Attitude vs Academic ResultsMay 3, 2021 2021-05-13 0:55
Attitude vs Academic Results
Attitude vs Academic Results
This tweet by Ben Cichy, a former NASA engineer, is still making its rounds today more than a year after he first posted it. While it gives hope to students and graduates, what does it really mean to students and employers?
Is it still important or worthwhile for students to take school seriously? Or is it enough to have a good attitude for career success?
A more important question to consider is: which is more important to employers when selecting graduate candidates – a good attitude or good academic performance?
Talentbank’s survey of 196 employers in (2020) found most of the key recruitment metrics employers placed a lot of emphasis on were not related to academic achievement. In fact, a whopping 92.44% of them valued attitude more while only 7.56% of them emphasised academic achievement.
A graduate’s attitude includes the way he or she thinks and views the world. This will express itself in how well he or she does her work, relates to others, handle pressure, respond to authority and other matters related to work. As an employee, attitude affects not only individual work performance, it can have a big impact on employee morale in the company too.
Having a good attitude will enable graduates to thrive in the workplace. Conversely, poor attitudes will lead them to perform more poorly at work. It can also be a morale buster as employees with poor attitudes can cause others within a company to be demotivated, which can affect their performance.
Some might argue that these points are just perceptions and personal bias, perhaps even due to perceived generation gaps in companies.
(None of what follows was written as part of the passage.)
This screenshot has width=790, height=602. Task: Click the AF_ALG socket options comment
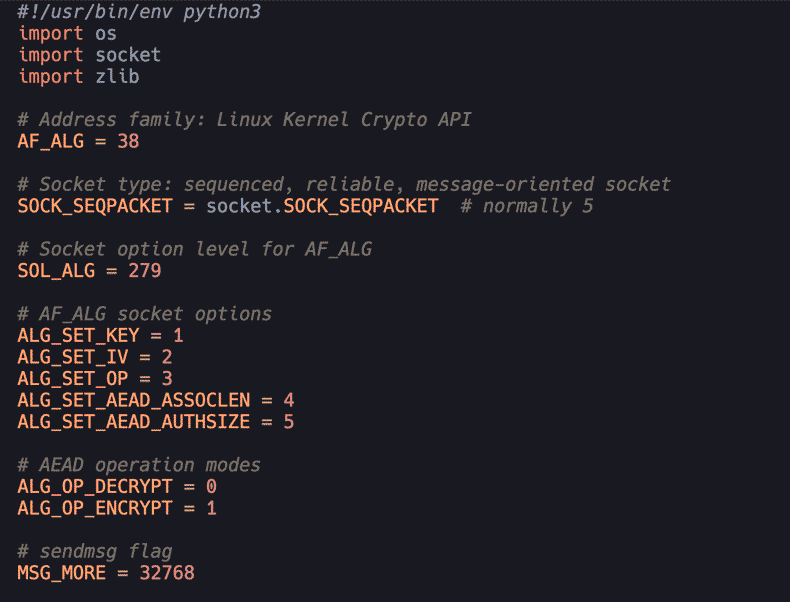tap(145, 314)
Is there evidence to support the view of employers who prefer to hire based on a graduate’s attitude rather than based on academic achievements?
In fact, a study by International Islamic University Malaysia revealed that employees CGPA level does not automatically translate into equivalent job performance. The implication was that companies needed to look beyond academic excellence when considering candidates. This is because graduates who could be high-performing candidates may be missing out on employment opportunities if academic achievements were the primary criteria.
In a US study of 20,000 new hires in the US revealed that 46% of them failed within 18 months, and 89% of the time it was because of poor attitudes, such as a lack of coachability, as well as low levels of emotional intelligence, motivation and temperament. Only 11% of failed new hires were due to lack of technical skills required for the job.
The attitude of a graduate not only has an effect on their career when they enter the employment market, it has an impact on their performance even while they are in university.
A study by Universiti Putra Malaysia found that students’ attitudes and motivation was strongly related to academic performance. Having a positive attitude correlated to having better academic achievements. However, the study also found that the environment played a role in the students’ achievement motivation. The study recommended that instructors also focus on helping students make changes in behaviours and attitudes so that they can succeed both in the classroom as well as in the workplace after they graduate.
These studies indicate that hiring for attitude is indeed important for businesses. In the challenging business environment today, employers will be looking to hiring people who will have the right attitudes, in order to build a team that can help businesses remain resilient and sustainable.
As such, it’s in the interest of all parties to support students and graduates in developing the positive attitudes and soft skills that will make them highly employable and have a thriving career.